Sören Kierkagaard - Baştan Çıkarıcının Günlüğü

Sören Kierkagaard hakkında hep latif sözler duymuş iken kütüphanede rastlayınca bi alayım da bakayım dedim. Dedim...

Valla ne buldum derseniz azıcık eski sevgiliye bok atma, azıcık böbürlenme, bolca da çapkınım hovardayım yirmi dört ayardayım halleri buldum. Sanırım o latif sözleri söyleyenler bu kitabı kast etmemişlerdi diyor, kitap hakkında fikir verebilecek bir bölüm ekliyorum. 

"Onun şu anki tutkusunu naif bir tutku olarak niteliyorum. Değişim olup da kendimi gerçekten geri çekmeye başlayınca beni büyülemek için elinden gelen her şeyi yapacaktır. Bu amaç için elinde erotizmin bizzat kendisinden başka araç yoktur, yalnız erotizm bu kez bambaşka bir ölçekte ortaya çıkar. Bana karşı kullanacağı bir silah olur o zaman. Bende ise, yansımış tutku vardır. O kendisi için savaşır, çünkü bende erotizmin var olduğunu bilir; beni yenmek için savaşır benimle. Kendisi de erotizmin daha yüksek bir biçimine ihtiyaç duymaktadır. Onu harekete geçirerek kuşku duymasını öğrettiğim şeyleri anlamasını, şimdi soğukluğum öğretiyor ona; ama bunu kendisinin keşfettiğini sanacak şekilde yapıyor. Böylece beni şaşırtarak tuzağa düşürmek ister; cesarette beni geçtiğine ve bunun beni onun tutsağı yapacağına inanmak ister. O zaman tutkusu kararlı, enerjik, kesin ve diyalektik; öpüşü tam ; sarılışı tereddütsüz olur. Bende özgürlüğünü arar ve ben onu ne denli sıkıca kuşatırsam özgürlüğünü daha iyi bulur. Nişan birden bozulur. Bu olay olduğunda biraz beklemesi gerekecektir, bu vahşi kargaşadan hiçbir şey çıkmayacağını görmelidir. Tutkusu kendini yeniden yaratır ve benim olur."
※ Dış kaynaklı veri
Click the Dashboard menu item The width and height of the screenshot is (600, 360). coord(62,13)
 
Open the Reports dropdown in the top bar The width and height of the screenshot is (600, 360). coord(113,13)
(Dedikodu babında: Kitap beyefendinin hayatından izler taşıyor. Abi... sen on yedi yaşındaki kızı kendine aşık et, nişanlan, ayak oyunlarıyla nişanı bozdur, ortadan kaybol, kızcağız yana yakıla seni arar iken efendim sonra da otur kitabını yaz. Sana adam olamazsın demedim Sören! Sana delikanlı olamazsın dedim la!)